2. You had to do well in your age group. There were age bonuses at each race for top 3 in age group 10, 5, and 3 points for a Super then weighted like the other races.

3. Gender did not make a difference in your overall race result. Your race result was how you finished overall not just in your gender (explained more later).


For the men the race series was pretty evident who was going to come out on top at the end of Texas for the women it was a much harder prediction. Here is why explained through my season:

I raced 19 official times in 2012 – 9 Sprints, 5 Supers, 4 Beasts and the Ultra Beast. Four of my races counted at the end of the season My Ultra Beast finish, Texas both days and Carolinas. Each day at a race venue counted as a separate race. We threw out Utah as it was a poor result for me.

The women’s results have been one of mystery to many this season as people struggled to figure out the Spartan math. However it was always all written on the points page, if you knew how to read it. Reminds me of when I learned to read a racing form in thoroughbred horse racing.

Let’s break it down column by column and use Irene Call’s result from Saturday in Glen Rose Texas:

Irene Call is a female in the 35-39 Age Group. The first column you see indicated the race: Texas Spartan Beast Spartan Race; the second column is her finishing time: 2:41:45; the third column is her place overall in the elite heat (men and women): 46th place; the forth column in her place in her gender (female): 4th; the fifth column is her placing for her age group (age group determined by age on day of race): 1st. The final column is her points earned for that race.

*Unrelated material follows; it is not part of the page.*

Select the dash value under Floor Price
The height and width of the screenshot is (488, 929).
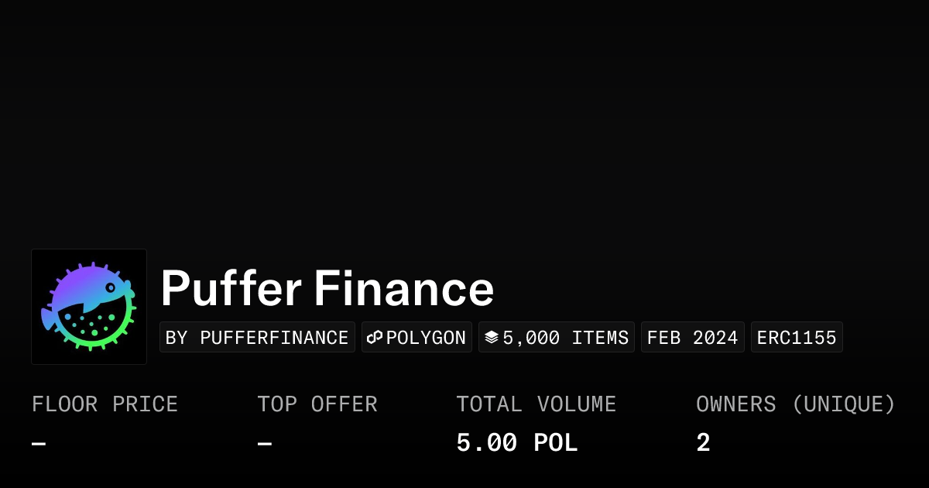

To determine her points we subtract 6250 (maximum elite beast points) – 46 (overall place points) + (weighted age bonus points) = 6218 (total score). This is the system used to score races all season and led to confusion with many of the women as our placing in our gender had little effect on our overall score. We raced everyone and therefor you had to look at overall placing and age group placing and disregard for the most part how you finished in your gender. This is how some people earned more points than others without actually placing higher in their gender than another female.

How Vermont Points Worked & Why you wanted to do the Ultra Beast:

When looking at results online everyone will see the results for their beast listed. For Ultra Beasters it means we see where we were after the first lap. This does not mean that is the number we see on the side. The Beast and Ultra Beast were a first of it’s kind, two races on one day. Before the race started people had the option to race the Elite Championship Beast, the Ultra Beast (both were weighted the same in points) or you could opt to register for both races and your best result would count. Thus you had the opportunity to drop out after the first lap and still receive a finish.

Once all the racing was over all the results were put into one excel spreadsheet. All the Beast competitors from the 8:00 and 8:30 elite heats along with the first lap and overall placing in the Ultra Beast. Still following? From this one giant spreadsheet the Beast results were calculated. The Ultra Beast racers had a few additional columns which indicated where they finished in the Ultra Beast (most were better as pacing was different). The two results were compared and the racer received the better result as their points.

What this means is the Ultra Beasters had a much better chance at getting more points by finishing than the single lap Beasters did. Only 150 finished the Ultra Beast and over twice that the elite Beast heats. How this worked out for women. With less people in the Ultra Beast and women’s results lumped in with mens chances were that higher points would be able to be earned in the Ultra Beast.

At the end of the day the racers who did the Ultra Beast got the advantage and one hell of a story to tell their friends on Monday.

Reasoning for Post

I decided to write this post not to endorse or condemn the system Spartan Race used this year. To many it will still be confusing and a mystery, others might understand it a little better after this post. I attempted to put my own brain out on the page for you to understand. Basically, Spartan Race set out to do something that no one in obstacle course racing has done to date, make it a sport. A system with many flaws yes, but it is a start and was a beginning. The 2013 season has already begun and is already changing from 2012. It takes the first step in the process and is definitely as many things in life are… a work in progress.